Getting the summer’s sins out of my system is bound to hurt, I reckon, and that’s where military training comes in.
British Military Fitness runs training sessions in parks all over the UK. You’re grouped with others of the same fitness level then put through your paces by burly instructors in army fatigues. Classes are mega high-energy and you’ll do more running, squats, push-ups and burpees (don’t ask) than you thought humanly possible.
Personally, I kind of like being motivated (er, shouted at) by the buff instructors. If you’re looking for some serious atonement and fast fitness results, then this is the place.
» British Military Fitness meet in parks all over London (britmilfit.com).
» If you live in East London, check out Army Boot Camp Fitness (armybootcampfitness.co.uk).
We’re only five minutes into the Bikram Yoga class and I’m already sweating in a shocking manner. Luckily, so is everyone else as the room is 41°C.

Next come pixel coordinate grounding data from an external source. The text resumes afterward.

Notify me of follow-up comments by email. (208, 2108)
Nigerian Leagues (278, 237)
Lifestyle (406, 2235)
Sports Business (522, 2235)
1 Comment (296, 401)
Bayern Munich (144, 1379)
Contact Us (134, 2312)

Exercising in such heat is challenging but the theory goes that being hot helps you stretch more and prevents injury. Bikram Yoga uses 26 postures thought to bring oxygen to every part of the body, allowing toxins to be released and improving circulation.
I feel amazing by the end of the class and the glow lasts all day. Part of the buzz is thanks to charismatic teacher Anna, who peppers her instructions with feel-good-isms and humour so that there’s none of the yoga-elitism vibe you sometimes get. Just don’t do this one with a hangover.
» Hot Bikram Yoga runs classes in Balham and Fulham. Get 10 consecutive days for £15 when you join up. (hotbikramyoga.co.uk).
I don’t know what to expect when I shuffle into a dusty room at the back of Leytonstone Library to meet with the Sahaja Meditation group who hold free meetings here. On a stage at the front of the room is a picture of Sahaja founder, Shri Mataji, whose bindi we are told to focus on.
Sahaja Meditation aims to awaken an energy called Kundalini that can be encouraged to rise through your body. I’m sceptical, but trying to clear my usual barrage of thoughts is amazingly rewarding and by the end of the meeting I’m in a better mood than I have been for days.
Meditation doesn’t have to be tied to any particular set of beliefs and trying to chill out is an end in itself as far as I’m concerned, so this gets my thumbs-up for a mental detox.
Acupuncture takes a holistic approach to health, meaning that during your initial consultation you’ll be asked about everything from your moods to your poo. Happily, I love talking about both.
At Bodywise, in Bethnal Green, I lie on a couch as acupuncturist Maggie Bavington places needles at strategic points on my body. Surprisingly, it doesn’t hurt. Lying for 15 minutes as the needles do their stuff, I feel myself relaxing, although I am kind of scared to move.
After my treatment, Maggie tells me I have ‘liver chi stagnation’ and ‘heart fire’. Yikes – that doesn’t sound too good. Acupuncture isn’t something that works as a one-off treatment, so to get yourself some deep-level detoxing you’ll need a course of treatments.
» Find your nearest acupuncturist at acupuncture.org.uk.
The (maybe) scientific theory behind the raw diet centres on the belief that the most vital enzymes are killed when food is cooked above 44°C. And it’s not all carrot-sticks – burgers, sauces and cakes can all be made without traditional cooking, using dehydration, blending and juicing. Benefits claimed range from better skin to the curing of depression.
I hit the Inspiral Lounge in Camden and feel miraculously less toxic just looking out of the window at the canal and being served by someone with dreadlocks. I order an avocado boat with salad and knock back a shot of wheatgrass. The food’s delicious and I like doing shots of anything, so I’m pretty happy with this stage of my regime.
» 250 Camden High Street, NW1 8QS (inspiralled.net).